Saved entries
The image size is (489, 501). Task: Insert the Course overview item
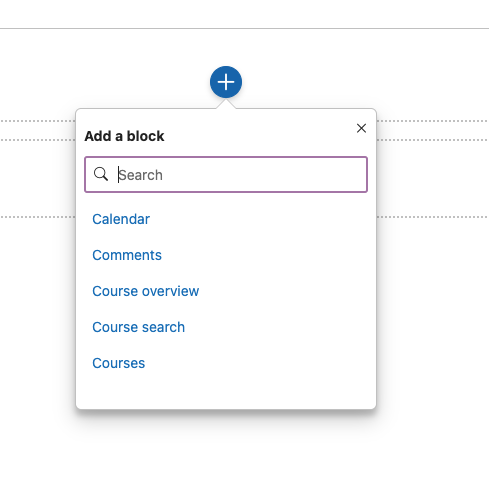tap(146, 291)

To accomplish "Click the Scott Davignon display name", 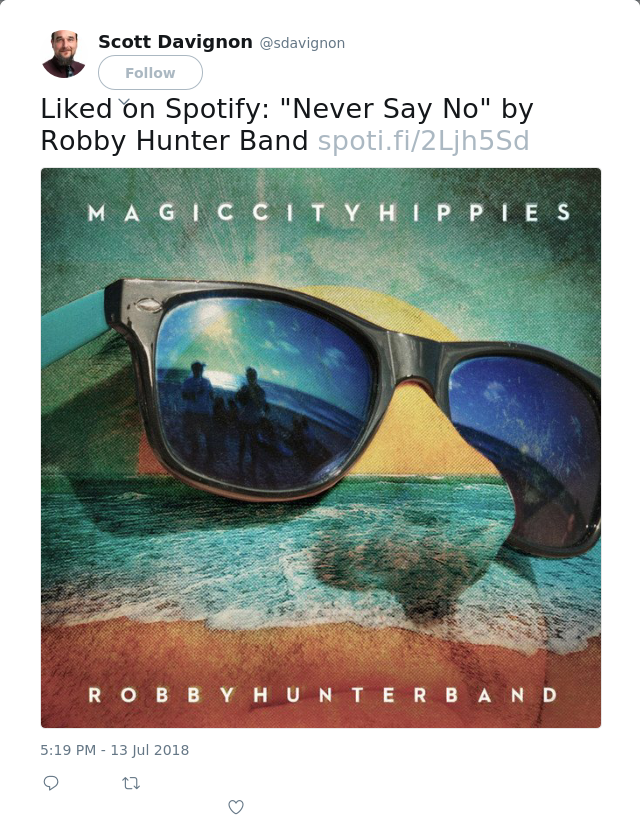I will [175, 42].
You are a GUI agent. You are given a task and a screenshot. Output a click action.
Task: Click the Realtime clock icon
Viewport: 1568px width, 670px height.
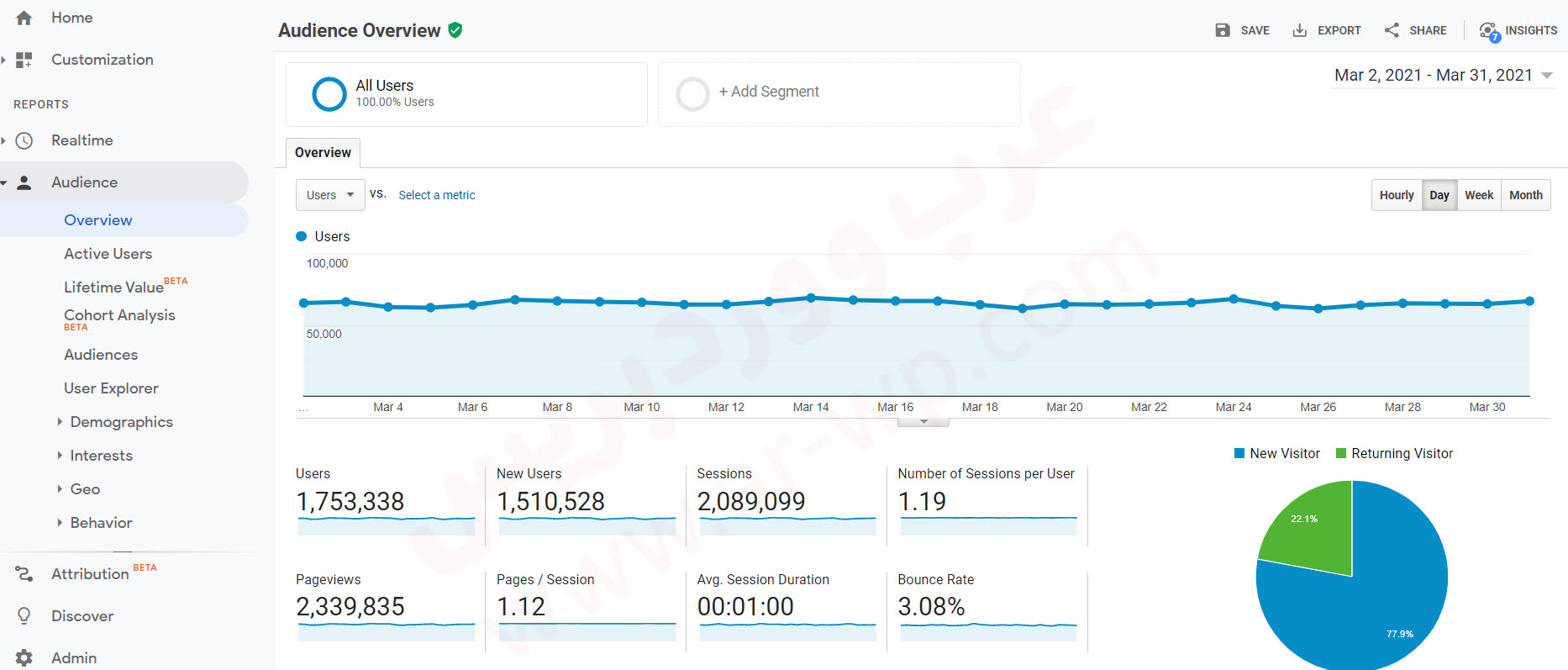coord(24,140)
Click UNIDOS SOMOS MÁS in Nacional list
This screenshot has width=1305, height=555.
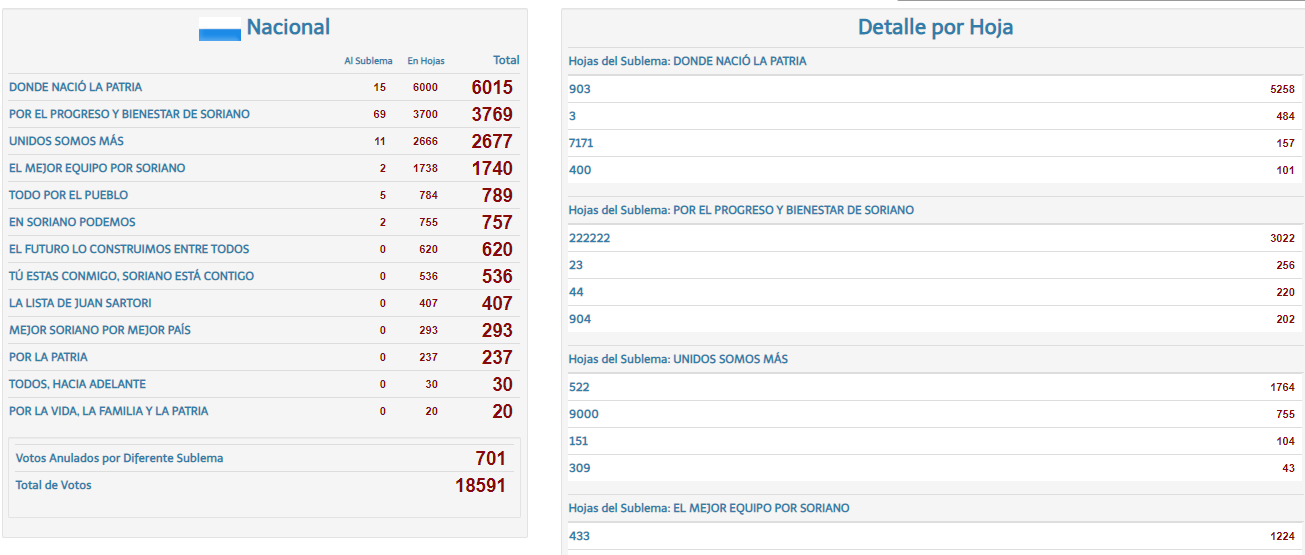tap(66, 141)
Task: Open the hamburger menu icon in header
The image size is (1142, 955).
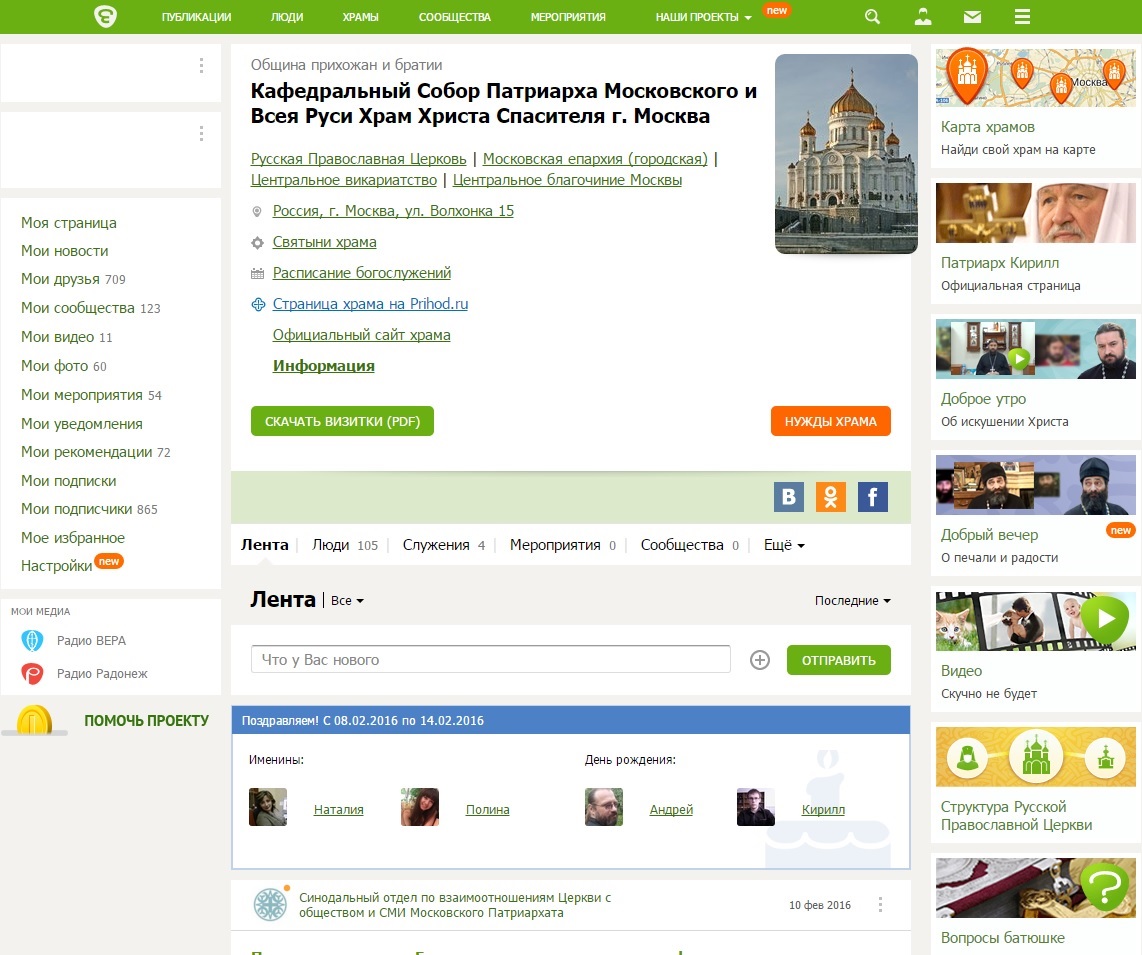Action: 1022,17
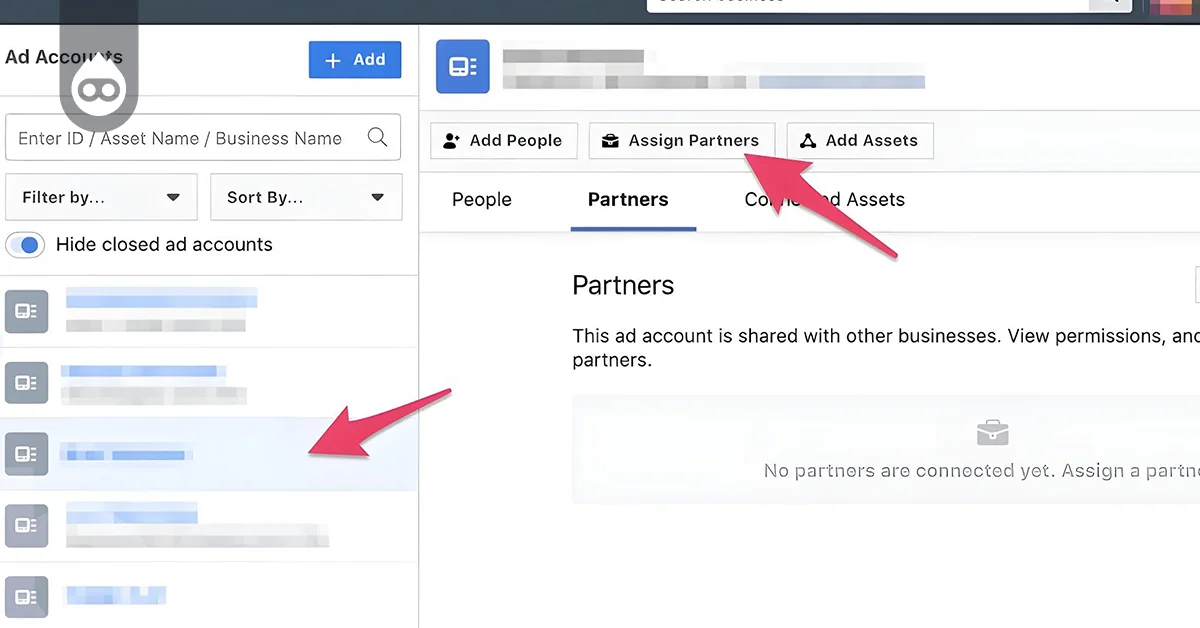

## Try it
Pictures stay out; reproduce exactly the lines from the one containing "Task: Open the hamburger menu icon in header" through the end of the data.

## Answer for this exercise
Task: Open the hamburger menu icon in header
The image size is (1142, 955).
Action: 1022,17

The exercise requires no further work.